▸ Parts of the exercise:
**A)** Please list every percentage figure that appears in the gold passage below.
**B)** Retype the stretch of the gold passage below from "The real price" through "price of gold.".
**C)** Answer these questions using the gold passage below:
(i) What did gold prices average in August?
(ii) At what annualized rate has Chinese per capita GDP grown over the past 10 years?
(iii) How far out are real yields on U.S. government bonds negative?

▸ Page extract:
═══

Today, the forward-looking return on holding U.S. dollars, and most other major currencies, has been artificially lowered by the Fed’s commitment to keep interest rates pegged at near zero for the next few years; real yields on U.S. government bonds are negative out to 20 years. In such a world, we believe the desire and willingness of investors to hold gold relative to other currencies increases dramatically, creating the potential for continued price appreciation.
The real price of gold
Of course, investors must also consider valuation, especially since some believe gold is overpriced. Figure 1 shows the inflation-adjusted value of gold since 1970. There is no doubt that gold prices, which averaged $1,630 in August, are high. However, in inflation-adjusted terms, gold is 12% below its 1980 peak. Inflation in 1980 hit 15% year-over-year, and inflation today is running much lower so some may question the validity of comparisons to 1980. While we believe that inflation over the next several years is likely to be higher, on average, than it has been over the past 20 years and that the tail risks are for much higher inflation, this speaks more to the outlook for the nominal price of gold.
The price of gold in real or inflation-adjusted terms is less affected by the rate of inflation and more impacted by the level of real interest rates because as discussed previously, it is the real interest rate that drives the relative attractiveness of holding gold relative to other currencies. With real interest rates negative on average for the next 20 years, it is of little surprise that gold is trading near its all-time inflation-adjusted high.
Even the inflation-adjusted value of gold doesn’t tell the whole story, however. Thanks to productivity gains and economic growth, per capita GDP is significantly higher today than 30 years ago. Thus, the average person today has more wealth and, all else being equal, can afford to pay relatively more for gold.
To Chinese, gold has never seemed less expensive
Figure 2 shows the ratio of gold prices to per capita GDP in the U.S. and China. In dollar terms, gold is still 34% below its 1980 peak, as U.S. per capita GDP is higher today. Furthermore, this is a relatively U.S. centric view, and considering that China represents the largest source of global gold demand, we believe investors take an overly myopic view at their peril. Chinese per capita GDP has grown at an 18% annualized rate for the past 10 years, compared with just 3% per year in the U.S. Thus, while gold might seem quite expensive to those of us in developed economies, its price seems much less expensive to those in faster-growing emerging economies like China.

═══

▸ Recorded information:
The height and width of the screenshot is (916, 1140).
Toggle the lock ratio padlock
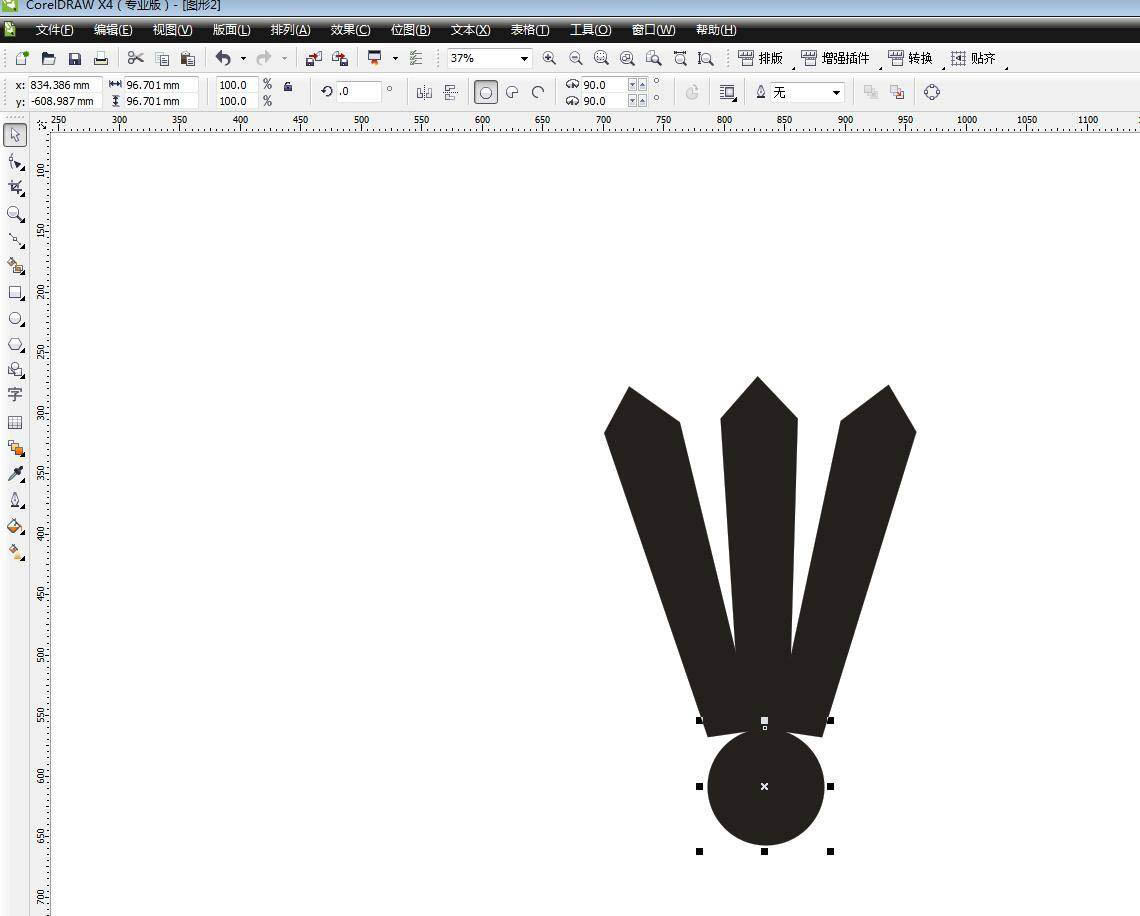pyautogui.click(x=288, y=87)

═══

▸ Response list:
**A)** 12%, 15%, 34%, 18%, 3%

**B)**
The real price of gold
Of course, investors must also consider valuation, especially since some believe gold is overpriced. Figure 1 shows the inflation-adjusted value of gold since 1970. There is no doubt that gold prices, which averaged $1,630 in August, are high. However, in inflation-adjusted terms, gold is 12% below its 1980 peak. Inflation in 1980 hit 15% year-over-year, and inflation today is running much lower so some may question the validity of comparisons to 1980. While we believe that inflation over the next several years is likely to be higher, on average, than it has been over the past 20 years and that the tail risks are for much higher inflation, this speaks more to the outlook for the nominal price of gold.

**C)**
(i) $1,630
(ii) 18%
(iii) Out to 20 years